SYDNEY (Reuters) - The dollar struggled at two-week lows against a basket of major currencies early in Asia on Thursday, as markets continued to chip away at its recent gains on growing doubts the Federal Reserve will scale back stimulus in any significant way next week.
The dollar index stood at 81.518, having fallen as far as 81.445 overnight. It has broken below its 200-day moving average and lost more than 1 percent from a seven-week peak set on September 5.
The move came as U.S. Treasury yields dipped, with the benchmark 10-year slipping to 2.912 percent, pulling back from a two-year high of 3.007 percent reached last Friday.
Indeed, since Friday's disappointing U.S. nonfarm payrolls data, markets appeared to have tempered their expectations for any aggressive moves by the Federal Reserve.
"Right now, it looks to us that investors expect about $10 billion tapering in September, combined with extremely dovish language, but no change in the timetable for ending QE," said Steven Englander, Citi's global head of G10 FX Strategy.
A Reuters survey of 69 economists on Monday also showed the majority expected the Fed to trim its $85 billion monthly bond-buying programme by a modest $10 billion.
This has also helped many emerging market currencies recover from a recent selloff. However, the threat of renewed capital outflows continues to linger, a point that central banks in Indonesia, the Philippines and South Korea will have to contend with as they hold their policy reviews.
Citi economists expect $10-15 billion of Fed tapering and no change to the withdrawal timetable, an outcome that Englander said would be neutral, or even slightly hawkish, relative to current market expectations.
The weakened dollar saw the euro push up to $1.3325, a high not seen since August 29. The common currency, last at $1.3309, has completely recovered from a selloff last week sparked by dovish comments from the European Central Bank.
Against the yen, the dollar only lost a bit of ground and was still higher on the week. Improved risk appetite and a rallying Nikkei, helped partly by diminishing worries about U.S. military strikes on Syria, had weighed on the Japanese currency.
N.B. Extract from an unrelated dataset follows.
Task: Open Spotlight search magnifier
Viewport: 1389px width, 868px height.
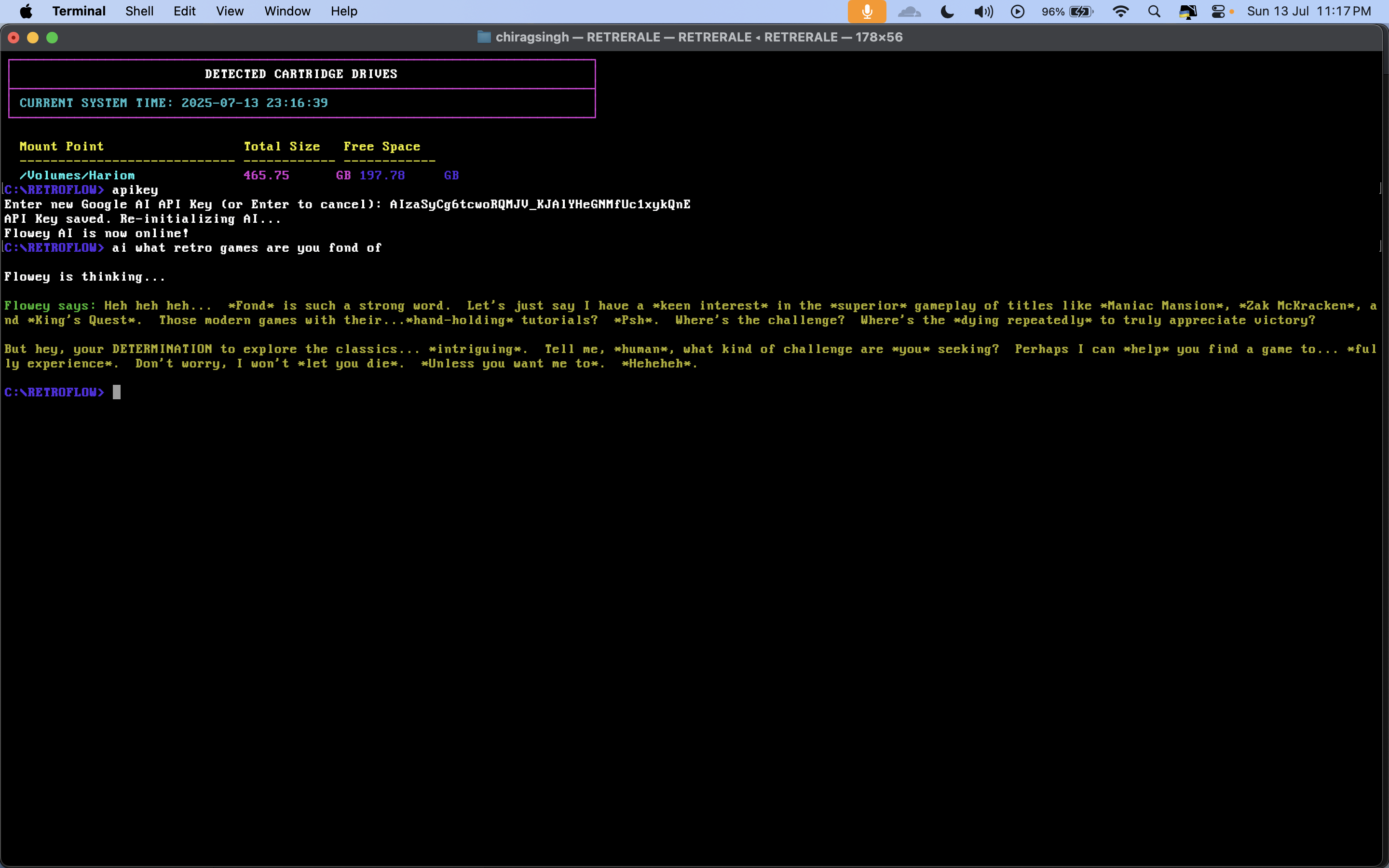Action: [1154, 12]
The dollar bought 99.92 yen, having retreated from a high of 100.62. Still, it was up 0.8 percent on the week.
The euro's rally against the yen has also cooled off. It slipped to 132.94 yen from a 16-week high around 133.37.
Commodity currencies have fared well with the New Zealand dollar enjoying a further boost after the Reserve Bank of New Zealand said interest rates will probably need to rise next year.
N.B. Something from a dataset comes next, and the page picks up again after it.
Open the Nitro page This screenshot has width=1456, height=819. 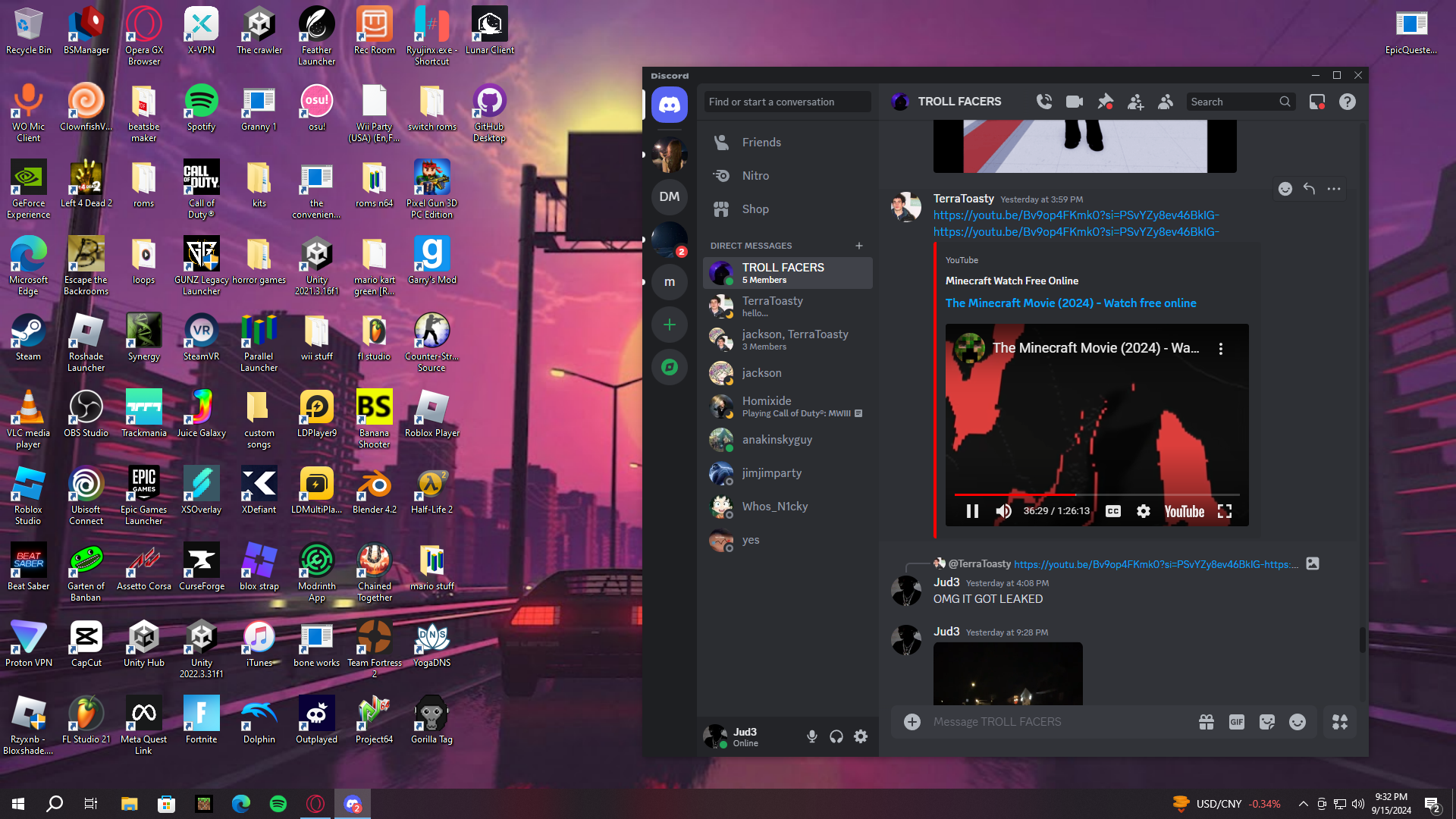point(755,176)
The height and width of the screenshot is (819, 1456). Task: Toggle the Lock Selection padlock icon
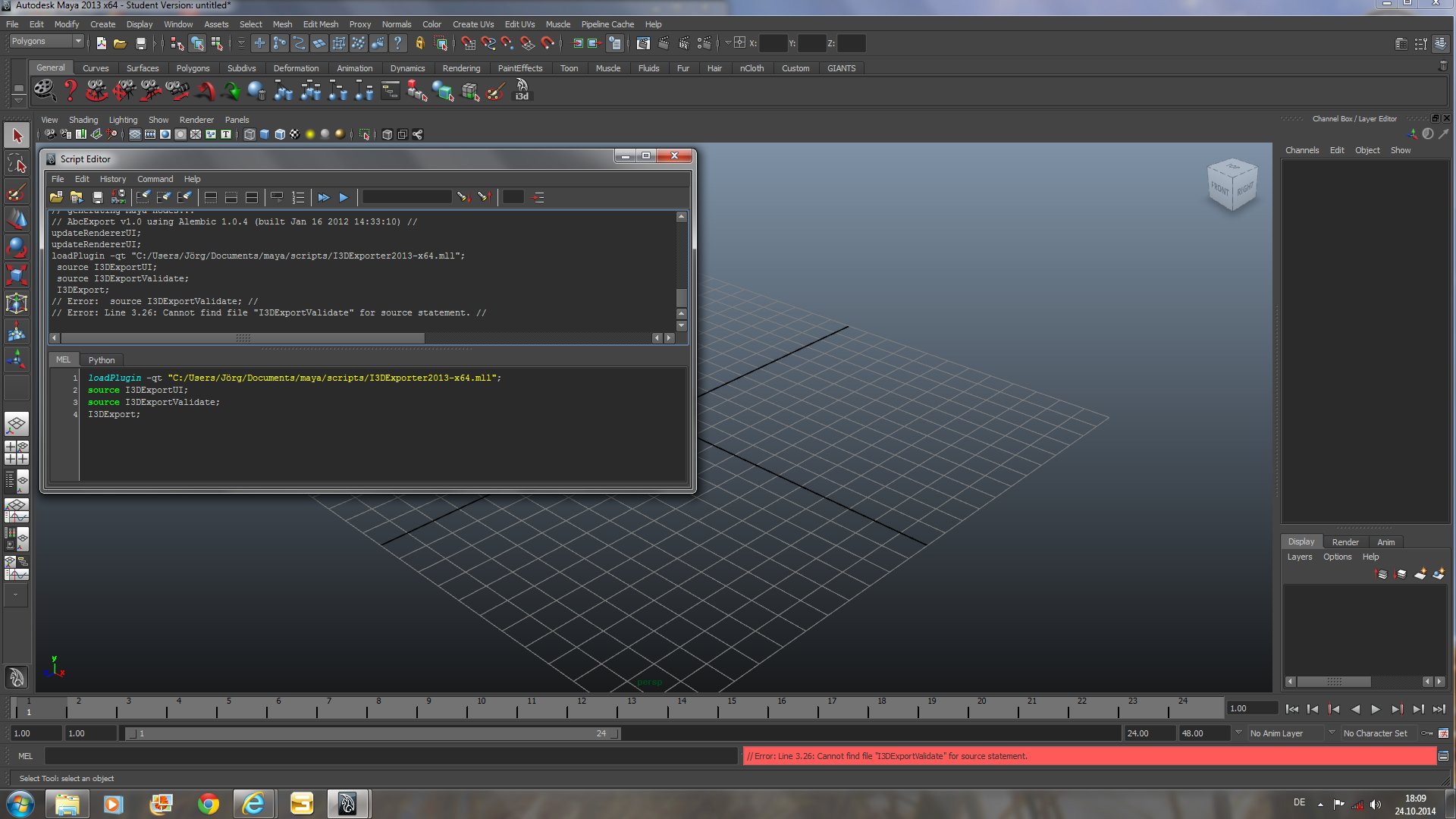(419, 43)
The kiwi jumped to a near four-week high of $0.8137, bringing this week's gains to 1.6 percent. The Australian dollar was also sitting pretty at an 11-week high near $0.9324, having risen 1.5 percent so far this week.
Further gains for the Aussie will depend on Australia's jobs data due at 0130 GMT. Forecasts centred on a rise of 10,000 jobs and the unemployment rate to edge up to 5.8 percent.